Emilia
Romagna abbazie e monasteri
Abbazia di
Nonantola
La fondazione dell’Abbazia risale all’anno 752, quando
un piccolo gruppo di uomini, guidati dal longobardo Anselmo, si
insediò nella pianura nonantolana per fondare una comunità monastica.
Anselmo era cognato di Astolfo, re dei Longobardi, proveniva dal Friuli,
dove aveva ricoperto la carica prestigiosa di duca.
I confratelli edificarono rapidamente la chiesa e
il monastero, dedicandoli a San Silvestro; altri modesti fabbricati
furono adibiti a ripostigli per attrezzi e prodotti della terra.
I monaci seguivano la Regola di San Benedetto da
Norcia, e per questo il loro impegno quotidiano si divideva tra la preghiera
e il lavoro manuale, nel rispetto delle necessità dell’anima e del corpo.
Il territorio della Bassa a quel tempo si caratterizzava
per la presenza dominante di paludi, di brughiere, di pascoli naturali,
di ampie distese boschive; i campi adibiti a coltivazione e i villaggi
erano rari, di solito ritagliati tra valli e boscaglie generate da una
rete fluviale intricata e incontrollabile.

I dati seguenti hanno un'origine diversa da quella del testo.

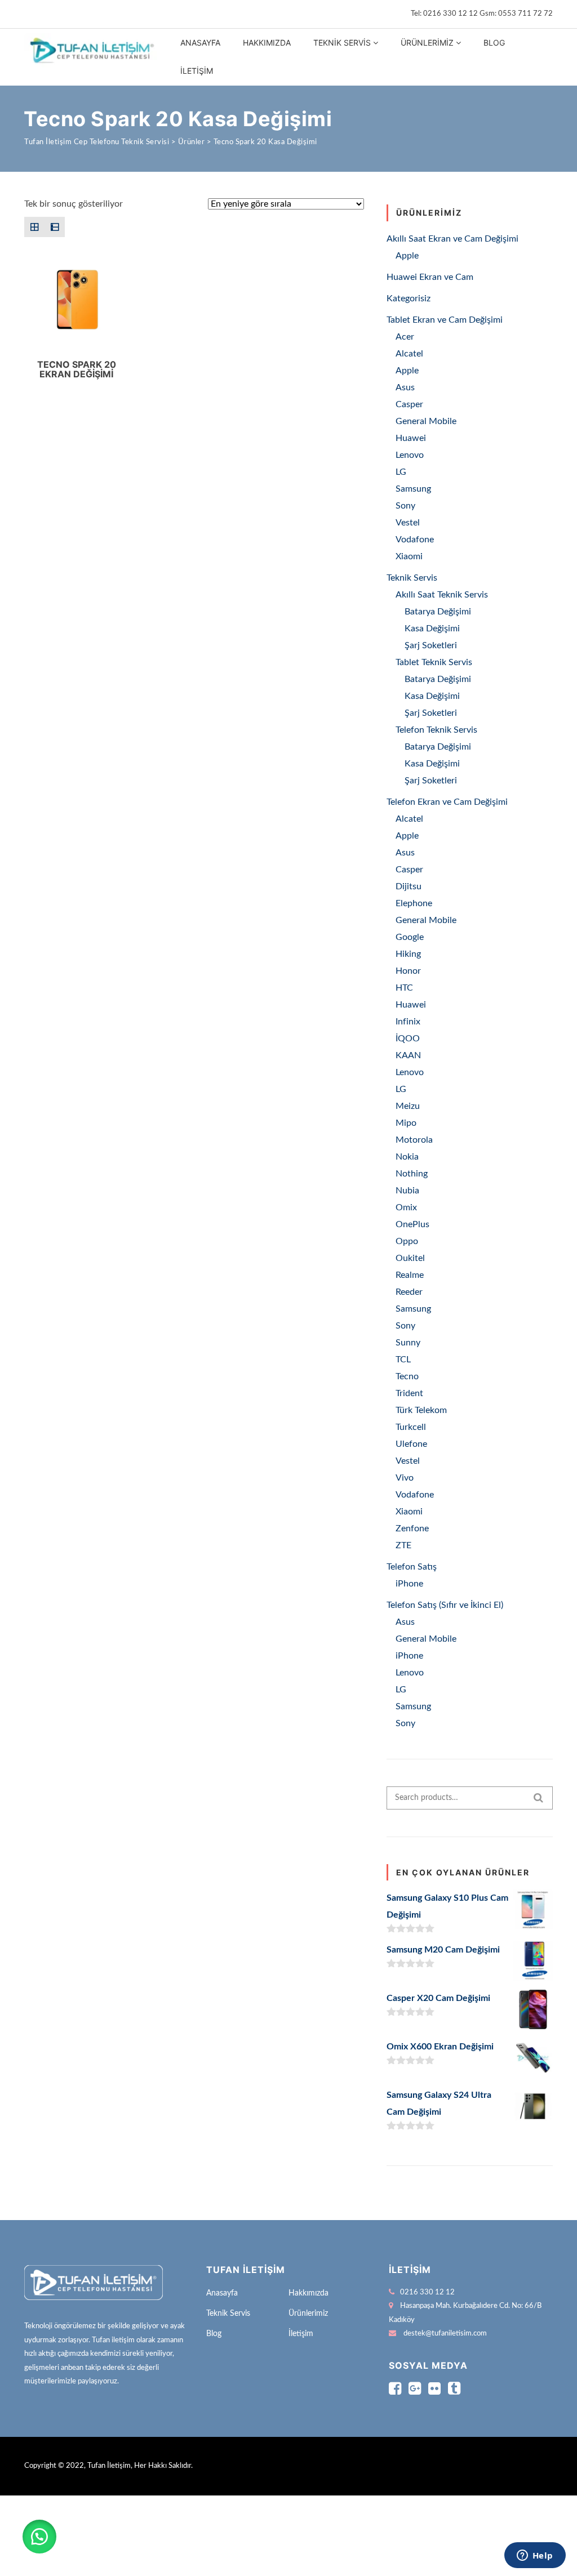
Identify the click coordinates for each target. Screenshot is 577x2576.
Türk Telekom (421, 1410)
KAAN (408, 1055)
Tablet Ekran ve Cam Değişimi (445, 319)
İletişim (196, 70)
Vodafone (415, 539)
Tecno (407, 1376)
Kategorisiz (408, 298)
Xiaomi (409, 556)
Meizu (408, 1106)
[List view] (55, 227)
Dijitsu (408, 886)
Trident (409, 1393)
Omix (406, 1207)
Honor (408, 970)
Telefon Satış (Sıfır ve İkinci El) (445, 1605)
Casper (409, 404)
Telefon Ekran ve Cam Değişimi (447, 801)
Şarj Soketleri (431, 645)
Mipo (406, 1122)
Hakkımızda (267, 42)
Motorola (414, 1139)
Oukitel (410, 1258)
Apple (407, 255)
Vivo (405, 1477)
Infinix (408, 1021)
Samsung (413, 488)
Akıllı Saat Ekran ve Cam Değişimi (452, 238)
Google (410, 937)
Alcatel (409, 353)
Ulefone (411, 1444)
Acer (405, 336)
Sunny (408, 1342)
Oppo (407, 1241)
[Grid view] (34, 227)
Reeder (409, 1291)
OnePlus (412, 1224)
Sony (405, 505)
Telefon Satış (412, 1566)
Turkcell (411, 1427)
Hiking (408, 954)
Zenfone (412, 1528)
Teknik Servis (342, 42)
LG (401, 471)
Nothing (412, 1173)
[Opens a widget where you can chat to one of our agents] (535, 2556)
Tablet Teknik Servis (434, 662)
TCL (403, 1359)
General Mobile (426, 421)
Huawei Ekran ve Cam (430, 277)
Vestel (408, 522)
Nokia (407, 1156)
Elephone (414, 903)
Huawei (411, 438)
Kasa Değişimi (432, 628)
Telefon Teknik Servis (436, 729)
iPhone (409, 1583)
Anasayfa (200, 42)
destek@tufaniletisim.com (445, 2333)
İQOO (408, 1038)
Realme (410, 1275)
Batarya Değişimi (438, 611)
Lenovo (410, 455)
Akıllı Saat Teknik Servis (442, 594)
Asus (405, 387)
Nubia (407, 1190)
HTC (404, 987)
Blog (494, 42)
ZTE (403, 1545)
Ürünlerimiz (427, 42)
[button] (39, 2536)
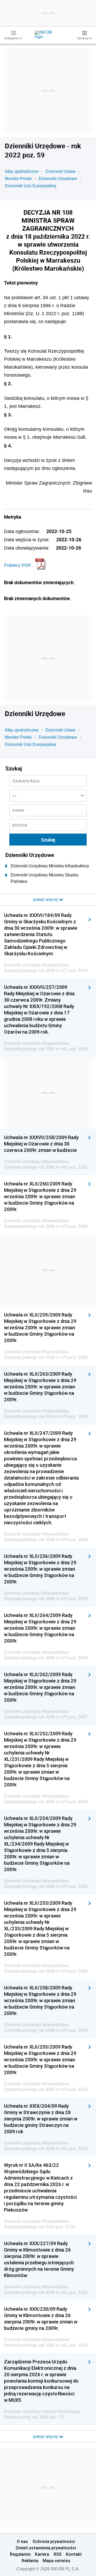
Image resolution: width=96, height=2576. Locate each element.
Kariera (42, 2554)
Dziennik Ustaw (60, 171)
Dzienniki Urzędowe (58, 178)
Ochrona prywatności (54, 2541)
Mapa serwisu (56, 2560)
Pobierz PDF (17, 565)
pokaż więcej (46, 2436)
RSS (58, 2554)
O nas (22, 2541)
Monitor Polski (18, 178)
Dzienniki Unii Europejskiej (30, 186)
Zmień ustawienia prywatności (45, 2547)
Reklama (30, 2560)
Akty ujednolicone (22, 171)
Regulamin (20, 2554)
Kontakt (74, 2554)
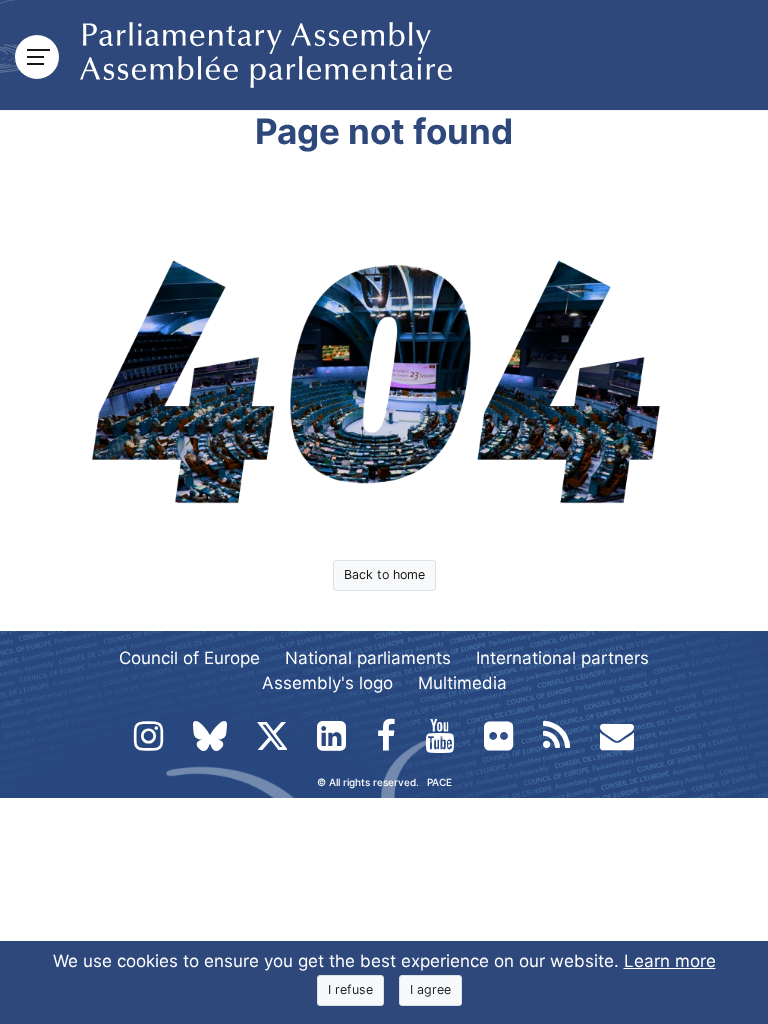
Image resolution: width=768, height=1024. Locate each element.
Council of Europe (189, 658)
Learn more (670, 961)
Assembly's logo (327, 683)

Sin dalla sua nascita l’abbazia ebbe la qualifica
e il ruolo di abbazia regia e imperiale, cioè di istituzione per molti
aspetti privilegiata, soggetta alla protezione ma anche al controllo
dei sovrani. La ricchezza del suo patrimonio terriero fu notevolissima
fin dalla fondazione e si accrebbe costantemente, grazie alle numerose
donazioni che dall’origine in avanti, caratterizzano la vitalità e il
prestigio della comunità.
Dopo il periodo di Anselmo, fu la volta dell’abate
Pietro nato con tutta probabilità in Francia, nel cuore dell’Europa
imperiale e carolingia.
A tratti, la storia della sua vita diviene tutt’uno
con le tappe del rafforzamento imperiale franco-carolingio ci sono ragioni
per credere che la sua nomina a Nonantola fosse avvenuta proprio per
volere dell’imperatore.
Durante gli anni del suo apostolato, circa un ventennio
tra l’804 e l’824-825 il prestigio del monastero si accrebbe notevolmente
in tutto l’ambito europeo. Un primo dato significativo è rappresentato
dalla quantità dei monaci presenti in quei decenni a Nonantola: circa
850 uomini, impegnati anche nelle chiese e nelle comunità monastiche
che da essa dipendevano.
L’abate non trascurò la propria comunità adoperandosi,
tra l’altro, per il suo arricchimento patrimoniale. I pochi documenti
superstiti sono interessanti, come una memoria scritta posteriore di
qualche tempo, dove si mettono in evidenza le lucide capacità gestionali
di Pietro.
Egli ordinò che tutti i beni e i redditi dell’abbazia
come le elemosine destinate ai poveri e tutte le spese necessarie per
gli arredi delle chiese ed il sostentamento dei confratelli fossero
registrati in forma scritta. L’abate aveva fatto redigere quello che,
probabilmente, era il primo Libro di entrate ed uscite del monastero,
a qualche decennio dalla sua fondazione, un registro doveva essere un
registro voluminoso se pensiamo alla portata delle operazioni economiche
già avviate e alla fitta rete di relazioni intessuta dai monaci stessi.
Di questo registro oggi non resta traccia.